Gene therapy and other molecular approaches are in preclinical development and may offer disease-modifying potential in the future.
Overall, a multidisciplinary, individualized approach combining behavioral, educational, and pharmacologic strategies remains the standard of care, with ongoing research into targeted and disease-modifying therapies.
Pharmacologic treatment is primarily symptom-based.
SSRIs are commonly used for anxiety and mood symptoms, while stimulants may be prescribed for ADHD features.
Antipsychotics, such as aripiprazole or risperidone, are reserved for severe aggression or self-injurious behavior, but should be used cautiously due to increased sensitivity to side effects in FXS.
Minocycline, acamprosate, and lovastatin have shown benefit in open-label studies for behavioral and cognitive symptoms, though robust evidence is limited.
Gene therapy and other molecular approaches are in preclinical development and may offer disease-modifying potential in the future.

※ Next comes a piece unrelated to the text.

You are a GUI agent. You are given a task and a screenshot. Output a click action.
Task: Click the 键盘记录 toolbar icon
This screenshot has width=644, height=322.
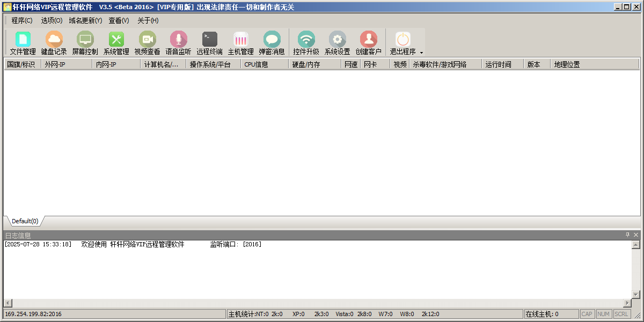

Overall, a multidisciplinary, individualized approach combining behavioral, educational, and pharmacologic strategies remains the standard of care, with ongoing research into targeted and disease-modifying therapies.
The phosphodiesterase-4D inhibitor zatolmilast (BPN14770) is an investigational agent that has shown improvement in language and daily functioning in a small adult study and is currently in phase 3 trials.
Metformin, which modulates the mTOR pathway, has shown stabilization of IQ and adaptive behavior in limited open-label studies, but controlled trial results are pending.
Current consensus emphasizes a multimodal strategy combining behavioral, educational, and pharmacologic interventions tailored to individual needs.
Early developmental and educational evaluation is critical, with integration of speech, occupational, and physical therapies within specialized educational programs shown to improve outcomes for children with fragile X syndrome (FXS).
Individualized educational support, small class sizes, and avoidance of sudden changes are recommended to address learning difficulties and behavioral challenges.
Pharmacologic management is symptom-driven.
SSRIs (e.g., sertraline) are commonly used for anxiety and mood symptoms, while stimulants may be considered for comorbid ADHD.
Minocycline, acamprosate, lovastatin, and sertraline have demonstrated benefit in open-label and controlled trials for behavioral and cognitive symptoms in FXS.
Importantly, individuals with FXS are more sensitive to psychotropic adverse effects, so medications should be initiated at low doses and titrated cautiously.
Metformin has shown promise in preclinical and early clinical studies for improving behavioral and cognitive outcomes, particularly when initiated early in life.
Modulation of the mGluR5 pathway remains a focus, with mGluR5 antagonists and other agents targeting glutamatergic and GABAergic signaling in ongoing trials.
Gene therapy and molecular approaches, such as antisense oligonucleotides to restore FMRP expression, have potential for disease modification.
Routine medical management of associated conditions, seizures, otitis media, cardiac issues follows standard practice, and supportive care is essential.
Stimulant medications may be used to treat patients with ADHD and selective serotonin reuptake inhibitor can be used in the treatment of anxiety, which is present and almost all persons with fragile X syndrome.
Anxiety can lead to aggression in 30 to 40% of male and approximate 20% a female patients with fragile X syndrome.